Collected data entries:
+ + + + +
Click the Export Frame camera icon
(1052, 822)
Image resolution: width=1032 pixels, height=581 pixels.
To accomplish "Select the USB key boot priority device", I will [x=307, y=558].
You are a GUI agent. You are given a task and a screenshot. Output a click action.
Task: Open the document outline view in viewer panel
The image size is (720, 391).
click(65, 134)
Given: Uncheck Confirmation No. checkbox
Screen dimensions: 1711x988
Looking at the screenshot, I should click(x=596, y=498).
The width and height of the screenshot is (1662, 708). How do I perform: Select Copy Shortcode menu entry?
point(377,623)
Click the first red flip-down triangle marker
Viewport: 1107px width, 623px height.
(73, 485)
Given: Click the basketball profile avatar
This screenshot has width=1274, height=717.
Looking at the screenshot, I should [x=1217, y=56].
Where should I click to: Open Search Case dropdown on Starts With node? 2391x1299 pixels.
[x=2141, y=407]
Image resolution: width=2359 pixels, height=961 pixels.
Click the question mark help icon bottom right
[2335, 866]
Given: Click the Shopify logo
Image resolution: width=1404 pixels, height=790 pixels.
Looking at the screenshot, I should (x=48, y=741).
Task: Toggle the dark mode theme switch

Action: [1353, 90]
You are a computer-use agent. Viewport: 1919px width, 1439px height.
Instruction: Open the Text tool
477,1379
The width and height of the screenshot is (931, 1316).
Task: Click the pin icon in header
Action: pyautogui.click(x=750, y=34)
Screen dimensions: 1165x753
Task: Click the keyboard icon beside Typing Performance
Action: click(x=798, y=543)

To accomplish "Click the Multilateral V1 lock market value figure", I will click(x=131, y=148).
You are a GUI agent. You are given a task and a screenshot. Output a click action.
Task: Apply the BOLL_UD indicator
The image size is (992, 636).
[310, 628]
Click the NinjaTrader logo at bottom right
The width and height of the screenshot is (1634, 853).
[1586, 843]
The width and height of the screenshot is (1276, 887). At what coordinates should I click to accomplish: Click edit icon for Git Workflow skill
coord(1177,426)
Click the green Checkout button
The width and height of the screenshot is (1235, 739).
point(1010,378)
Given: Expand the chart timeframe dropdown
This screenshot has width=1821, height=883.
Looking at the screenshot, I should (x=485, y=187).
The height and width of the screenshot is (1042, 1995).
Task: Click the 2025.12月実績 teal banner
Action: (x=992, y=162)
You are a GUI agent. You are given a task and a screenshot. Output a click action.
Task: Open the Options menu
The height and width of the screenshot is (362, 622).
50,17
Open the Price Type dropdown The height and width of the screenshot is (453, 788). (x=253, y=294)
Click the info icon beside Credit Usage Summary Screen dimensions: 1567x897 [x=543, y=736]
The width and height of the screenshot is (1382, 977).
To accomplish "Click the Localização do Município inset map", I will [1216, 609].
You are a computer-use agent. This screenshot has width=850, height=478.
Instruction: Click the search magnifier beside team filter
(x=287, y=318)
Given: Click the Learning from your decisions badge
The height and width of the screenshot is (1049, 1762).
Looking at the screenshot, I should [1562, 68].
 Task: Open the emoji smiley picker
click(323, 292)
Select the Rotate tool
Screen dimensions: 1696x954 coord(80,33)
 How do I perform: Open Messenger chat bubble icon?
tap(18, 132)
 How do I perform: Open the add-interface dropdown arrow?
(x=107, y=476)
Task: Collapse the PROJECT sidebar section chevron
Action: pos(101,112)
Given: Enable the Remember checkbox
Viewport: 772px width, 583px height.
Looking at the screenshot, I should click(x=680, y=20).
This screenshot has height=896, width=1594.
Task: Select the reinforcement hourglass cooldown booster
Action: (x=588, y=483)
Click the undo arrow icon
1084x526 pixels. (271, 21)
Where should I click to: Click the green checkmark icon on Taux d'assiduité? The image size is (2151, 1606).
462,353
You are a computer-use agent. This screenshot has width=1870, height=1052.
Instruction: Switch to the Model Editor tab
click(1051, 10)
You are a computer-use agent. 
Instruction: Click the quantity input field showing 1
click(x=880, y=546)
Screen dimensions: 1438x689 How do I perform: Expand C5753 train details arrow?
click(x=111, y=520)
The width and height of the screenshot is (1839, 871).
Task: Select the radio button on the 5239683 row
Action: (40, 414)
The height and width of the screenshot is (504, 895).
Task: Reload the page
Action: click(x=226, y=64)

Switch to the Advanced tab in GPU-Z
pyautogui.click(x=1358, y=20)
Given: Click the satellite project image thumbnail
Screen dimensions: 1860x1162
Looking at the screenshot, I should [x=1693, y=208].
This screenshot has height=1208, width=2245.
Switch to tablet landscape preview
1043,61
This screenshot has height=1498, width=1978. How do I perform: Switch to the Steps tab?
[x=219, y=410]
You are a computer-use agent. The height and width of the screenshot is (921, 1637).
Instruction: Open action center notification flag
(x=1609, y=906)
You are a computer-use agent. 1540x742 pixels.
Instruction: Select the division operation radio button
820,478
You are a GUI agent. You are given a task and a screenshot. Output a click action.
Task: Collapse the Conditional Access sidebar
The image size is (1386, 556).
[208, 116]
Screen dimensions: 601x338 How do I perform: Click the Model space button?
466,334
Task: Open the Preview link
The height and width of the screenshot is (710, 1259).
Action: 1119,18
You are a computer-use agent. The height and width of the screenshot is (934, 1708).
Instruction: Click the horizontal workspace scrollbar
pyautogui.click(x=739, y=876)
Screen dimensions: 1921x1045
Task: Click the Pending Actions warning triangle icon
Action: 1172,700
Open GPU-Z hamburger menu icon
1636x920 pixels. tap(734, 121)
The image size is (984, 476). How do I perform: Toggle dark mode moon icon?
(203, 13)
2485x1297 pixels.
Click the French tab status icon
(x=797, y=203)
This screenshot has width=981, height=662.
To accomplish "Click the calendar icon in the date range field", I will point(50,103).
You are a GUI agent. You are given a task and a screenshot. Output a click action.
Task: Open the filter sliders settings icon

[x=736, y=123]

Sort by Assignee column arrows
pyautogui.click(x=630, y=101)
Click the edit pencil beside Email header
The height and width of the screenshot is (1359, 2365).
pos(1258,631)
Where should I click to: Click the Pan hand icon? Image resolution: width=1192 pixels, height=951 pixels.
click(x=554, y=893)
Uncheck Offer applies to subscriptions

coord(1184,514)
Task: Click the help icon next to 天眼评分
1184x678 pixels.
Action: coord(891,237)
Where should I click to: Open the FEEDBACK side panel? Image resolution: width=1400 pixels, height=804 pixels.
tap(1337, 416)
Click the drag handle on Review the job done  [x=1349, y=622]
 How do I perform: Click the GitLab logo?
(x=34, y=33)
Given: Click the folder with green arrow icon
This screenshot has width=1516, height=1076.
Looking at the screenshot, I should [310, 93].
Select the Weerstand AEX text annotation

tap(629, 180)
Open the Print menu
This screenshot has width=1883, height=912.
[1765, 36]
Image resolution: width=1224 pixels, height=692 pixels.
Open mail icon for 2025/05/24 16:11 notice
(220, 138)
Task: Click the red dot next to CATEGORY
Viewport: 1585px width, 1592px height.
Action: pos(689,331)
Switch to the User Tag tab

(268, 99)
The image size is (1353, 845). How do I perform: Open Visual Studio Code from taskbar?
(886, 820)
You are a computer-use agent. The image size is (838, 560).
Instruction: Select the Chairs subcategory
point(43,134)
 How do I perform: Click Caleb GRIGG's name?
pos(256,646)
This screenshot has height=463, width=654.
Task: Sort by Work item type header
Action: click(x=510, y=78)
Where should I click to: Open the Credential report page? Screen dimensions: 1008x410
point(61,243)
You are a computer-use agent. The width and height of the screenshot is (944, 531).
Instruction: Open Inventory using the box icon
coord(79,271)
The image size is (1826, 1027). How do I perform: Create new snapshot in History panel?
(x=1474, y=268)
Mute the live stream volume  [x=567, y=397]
+ + + + +
▶ [What the exercise asks] Please filter the entries for the word "will" and copy the lines that have it.

▶ [Exercise output]
To accomplish "Select the USB key boot priority device", I will [x=307, y=558].
To accomplish "Click the Multilateral V1 lock market value figure", I will click(x=131, y=148).
To accomplish "Click the Localização do Município inset map", I will [1216, 609].
To accomplish "Click the calendar icon in the date range field", I will point(50,103).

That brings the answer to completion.